Mientras la Nación apura un arreglo con las petroleras para solucionar el grave problema que ocasiona a los transportistas las entregas restringidas de gasoil subsidiado, que les cuesta cuatro veces menos que el precio de venta al público, los pasajeros sufren los inconvenientes del recorte de frecuencias.

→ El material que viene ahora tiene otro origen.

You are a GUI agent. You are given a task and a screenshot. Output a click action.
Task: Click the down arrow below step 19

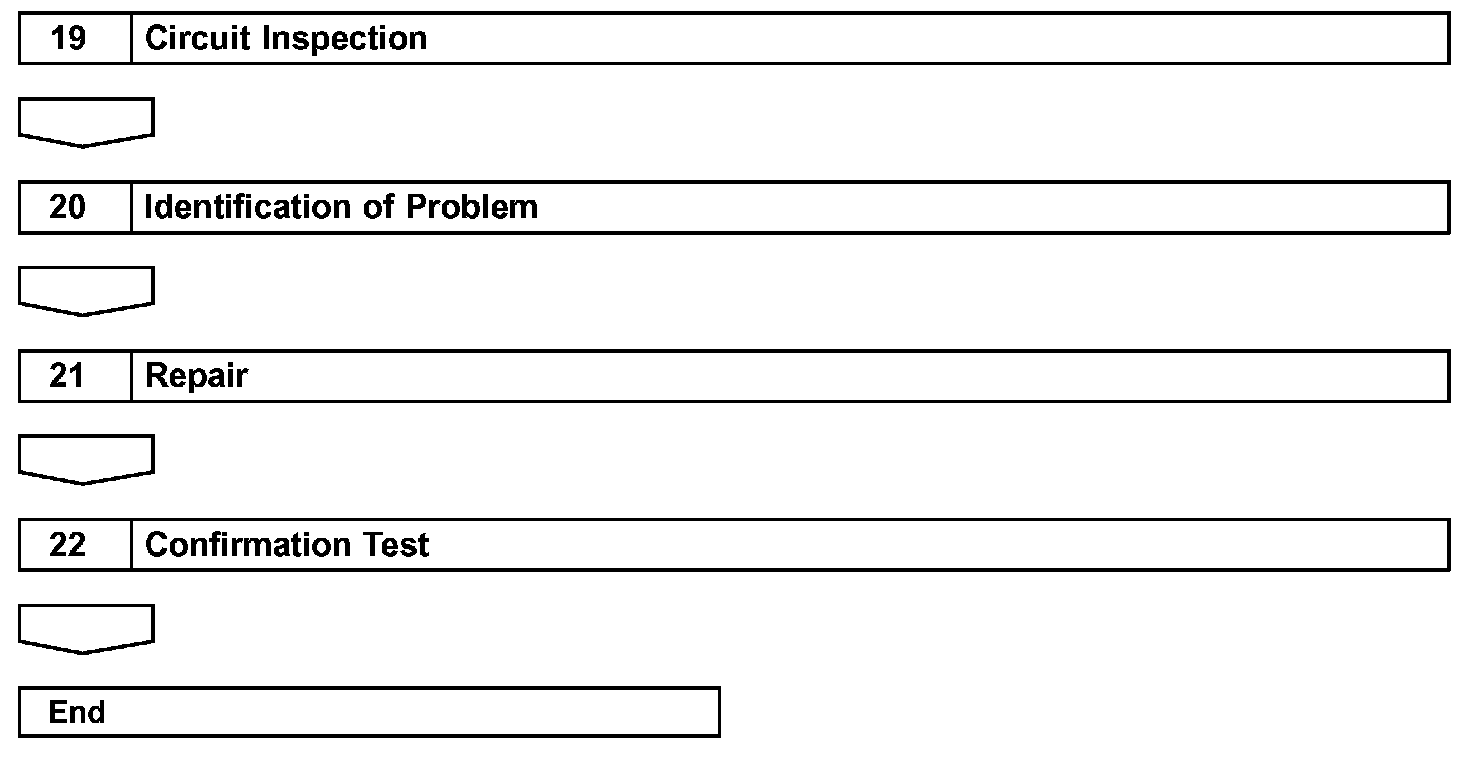(86, 121)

El problema de la menor circulación de colectivos urbanos y de media distancia es de alcance nacional y comenzó a agravarse a mediados de la semana pasada cuando las empresas dispusieron acotar los circuitos por falta de carburante barato, la única posibilidad que tienen para no resentir la rentabilidad. El problema se origina en la caída del acuerdo del Ejecutivo nacional con las petroleras, en particular con YPF por ser el mayor proveedor, donde se habla de una deuda de 100 millones de dólares que el erario debe cancelar para volver a una normalidad relativa, ya que Esso y Shell ya dejaron de suministrar gasoil subsidiado en las áreas cubiertas por estas empresas.

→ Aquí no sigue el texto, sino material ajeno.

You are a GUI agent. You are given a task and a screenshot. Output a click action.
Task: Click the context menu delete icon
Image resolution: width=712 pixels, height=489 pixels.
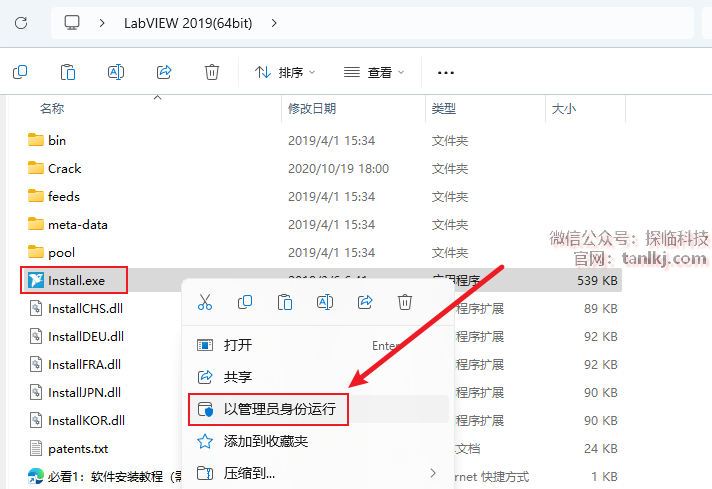[x=405, y=301]
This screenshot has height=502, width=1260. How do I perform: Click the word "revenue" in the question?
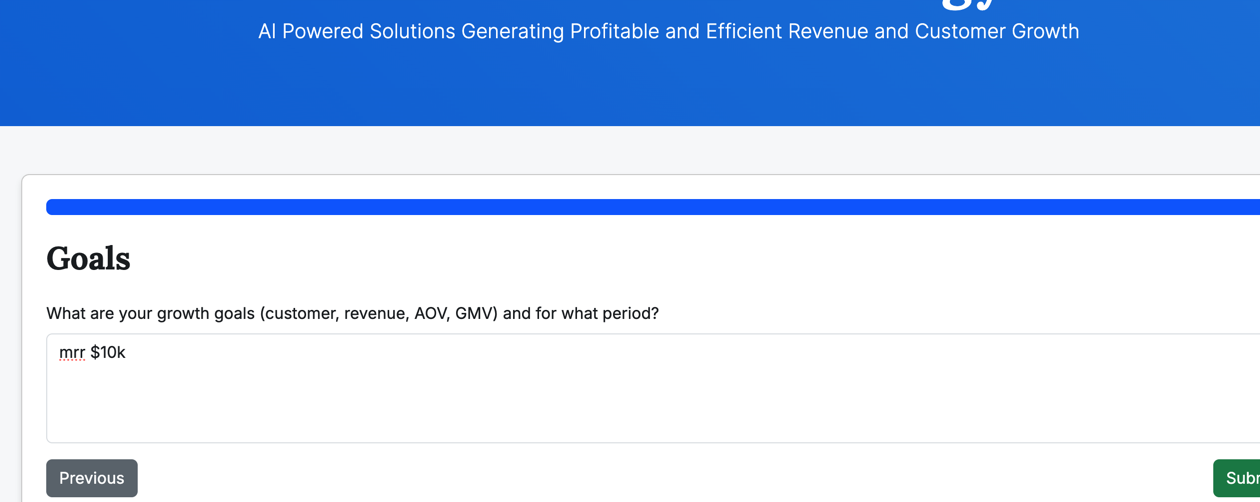pos(376,314)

La solución tiene que ser progresiva, partiendo de la base de que es necesario reducir los subsidios que indiscriminadamente presta el Estado. En esta cuestión nada tienen que ver los gobiernos provinciales, aunque les cae a ellos las protestas de los usuarios, rehenes de otra pelea por servicios públicos incumplidos.
En San Juan la situación es preocupante, porque los usuarios han observado el recorte y lo sufren en mayor o menor medida lo que provoca malestar y dificultades a veces extremas. Si pensamos en los escolares que tienen que realizar actividades físicas en horarios de la siesta, la interrupción del servicio obstaculiza su concurrencia habitual a ese tipo de clases. Los empleados de diferentes actividades cuyas rutinas no coinciden con los horarios pico, también retrasan la llegada a sus hogares, limitándoles el contacto familiar. Debe pensarse que los colectivos están inscriptos en la vida cotidiana y no pueden separarse de la comunidad porque constituyen un servicio prioritario y como tal prestan una utilidad manifiesta, lo que da sentido a su existencia, un trastorno que se complica aún más en horas de la noche.
La solución tiene que ser rápida y es un tema complejo porque escapa a la provincia, pero ante todos están los pasajeros, cuya desprotección requiere medidas de emergencia, mientras la Nación renueve el acuerdo con YPF.